The CLO’s Role in Smart Computing

Learning leaders have to prepare to handle cyberthreats.

In discussions about major challenges or changes the learning field will need to face in the next 24 months, I always start with a surprising topic: cyberwarfare.

Witness the news reports about the Sony Corp. intrusion, the hacking of government databases or cyberattacks on Facebook and other major social networks. Corporations and their distributed workforces must be supported to address, respond to, defend and accept threats from cyberintrusion, cybersecurity and cyberwarfare.

There are several realities in 2015 that are shaping the cyber issues that will affect and play a role in learning organizations:

BYOD, open computing and cyber: More workers are using their own devices in a BYOD, or bring your own device, context. They will increasingly demandaccess to corporate servers and knowledge from a device that is neither purchased nor configured by the company’s IT department. BYOD users will be given better access, but there will be a greater need for them to be aware and compute more safely.

Cyberwarfare: Many major countries, including the United States, have been building up cyberwarfare and cyberdefense capacities. For many years, these capacities have been working in the background off the news screens, but they are now out and public. Workers have to be ready to deal with intellectual property and communication security, especially when traveling globally.

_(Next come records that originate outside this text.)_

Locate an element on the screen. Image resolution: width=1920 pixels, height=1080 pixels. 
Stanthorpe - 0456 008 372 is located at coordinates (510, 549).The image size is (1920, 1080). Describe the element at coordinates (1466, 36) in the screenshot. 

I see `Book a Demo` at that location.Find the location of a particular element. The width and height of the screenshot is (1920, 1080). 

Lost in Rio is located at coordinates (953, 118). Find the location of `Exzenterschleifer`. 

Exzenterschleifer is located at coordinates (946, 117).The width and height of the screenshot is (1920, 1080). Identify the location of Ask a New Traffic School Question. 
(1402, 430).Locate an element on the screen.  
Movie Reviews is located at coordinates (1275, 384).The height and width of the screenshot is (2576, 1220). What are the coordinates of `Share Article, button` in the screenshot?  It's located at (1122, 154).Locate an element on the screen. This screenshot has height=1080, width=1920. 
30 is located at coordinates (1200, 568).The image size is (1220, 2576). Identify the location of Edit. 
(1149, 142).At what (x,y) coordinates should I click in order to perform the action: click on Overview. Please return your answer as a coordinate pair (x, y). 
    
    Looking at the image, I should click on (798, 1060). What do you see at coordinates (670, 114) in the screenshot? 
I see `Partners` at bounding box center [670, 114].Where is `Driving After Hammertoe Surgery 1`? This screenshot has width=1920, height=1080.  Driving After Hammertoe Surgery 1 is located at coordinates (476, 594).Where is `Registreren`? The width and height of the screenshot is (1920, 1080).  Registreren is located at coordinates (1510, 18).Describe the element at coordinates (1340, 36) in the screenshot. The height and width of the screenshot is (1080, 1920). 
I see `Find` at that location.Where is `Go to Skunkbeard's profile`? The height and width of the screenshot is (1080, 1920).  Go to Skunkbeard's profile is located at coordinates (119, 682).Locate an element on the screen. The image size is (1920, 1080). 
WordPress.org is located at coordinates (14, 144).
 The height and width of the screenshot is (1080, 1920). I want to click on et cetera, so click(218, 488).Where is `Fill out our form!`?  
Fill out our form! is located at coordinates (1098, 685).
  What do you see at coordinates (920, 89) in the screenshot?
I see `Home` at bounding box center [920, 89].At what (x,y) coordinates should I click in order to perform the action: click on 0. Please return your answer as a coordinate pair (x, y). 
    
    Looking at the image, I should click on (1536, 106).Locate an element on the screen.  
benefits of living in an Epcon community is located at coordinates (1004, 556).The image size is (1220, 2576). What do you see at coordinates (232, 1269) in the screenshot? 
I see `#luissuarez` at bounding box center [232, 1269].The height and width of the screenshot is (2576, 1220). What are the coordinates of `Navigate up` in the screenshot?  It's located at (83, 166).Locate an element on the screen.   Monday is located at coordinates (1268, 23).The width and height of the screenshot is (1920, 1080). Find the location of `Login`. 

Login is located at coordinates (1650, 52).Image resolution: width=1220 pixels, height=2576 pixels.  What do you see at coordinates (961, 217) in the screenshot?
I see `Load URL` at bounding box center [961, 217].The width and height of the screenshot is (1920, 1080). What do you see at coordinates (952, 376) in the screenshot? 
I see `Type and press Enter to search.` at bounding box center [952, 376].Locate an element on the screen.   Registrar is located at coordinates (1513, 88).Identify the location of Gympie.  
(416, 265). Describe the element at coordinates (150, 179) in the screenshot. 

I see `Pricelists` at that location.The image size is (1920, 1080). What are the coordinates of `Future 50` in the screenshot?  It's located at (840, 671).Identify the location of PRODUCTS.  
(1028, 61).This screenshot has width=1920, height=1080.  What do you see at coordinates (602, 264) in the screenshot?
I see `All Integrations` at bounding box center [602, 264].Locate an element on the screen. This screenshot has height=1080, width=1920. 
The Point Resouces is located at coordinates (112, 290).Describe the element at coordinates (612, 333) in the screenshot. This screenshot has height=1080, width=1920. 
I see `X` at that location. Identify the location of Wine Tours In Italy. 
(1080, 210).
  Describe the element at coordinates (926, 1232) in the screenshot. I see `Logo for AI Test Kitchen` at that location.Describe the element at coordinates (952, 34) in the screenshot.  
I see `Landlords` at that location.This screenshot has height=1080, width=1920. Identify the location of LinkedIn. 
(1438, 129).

Nonphysical cyberthreats: Workers could be in an airport lounge awaiting a flight while participating in a webinar from their tablets or laptops. Wearing a headset, it is easy to listen to and talk about a key topic. But who is sitting nearby listening? Cyberthreats also happen in the coffee shop: One of my colleagues had his passwords hacked while sitting in a coffee shop using wireless. Someone used a program to “sniff” the air for wireless communication and snagged his passwords, which were then passed along to third parties that committed commercial intrusion.

Cyberpolicy and onboarding: We will need to add cyber policies, realities, warnings and corporateapproaches to onboarding processes for our new employees. We should make cyber issues part of orientation, promotions and manager development.

In a nutshell, learning organizations will have to step up and support the organization’s cyberculture transformation. This new role will require:

  • Subject-matter experts with cybersecurity competencies.
  • Instructional design for knowledge domains on corporate cyberpolicies.
  • Creating on-the-job assets, e-learning, MOOCs and performance support tools for cybersecurity readiness.
  • Metrics to assess and measure cybersecurity readiness.
  • Building case studies and role models for cyber issues.

In the early days of PC training in the 1980s and early 1990s, we regularly trained our workers on IT security issues. I remember leading sessions about how and where to place data and what to do with floppy disks that had backups. Today, IT and learning leaders will need to shape cybersecurity culture efforts by doing an organizational assessment:

  • What are the current knowledge assumptions about cybersecurity in the workforce?
  • What are the biggest threat forces?
  • Currently, what learning resources security is available and used for cyber?
  • What prompts exist in the workplace to remind people about cyber smartness?

Finally, we must collect stories that can be used in future programs. Once, before traveling to a foreign country, I was advised by our government not to take a laptop. So, I purchased a new tablet and brought it with me empty. I did not access my corporate email server for the duration of my stay. Even so, the tablet was somehow “bugged” so that all data I would add in the future would secretly be sent back to that country. I only learned of the bug when I returned home and had the tablet checked, then wiped. Lesson learned. It was a personal and teachable aha moment.

Cyberthreats are real, and they are growing. We cannot and should not stop computing because of these new realities, but as learning professionals, we need to help our organizations shift to smart computing.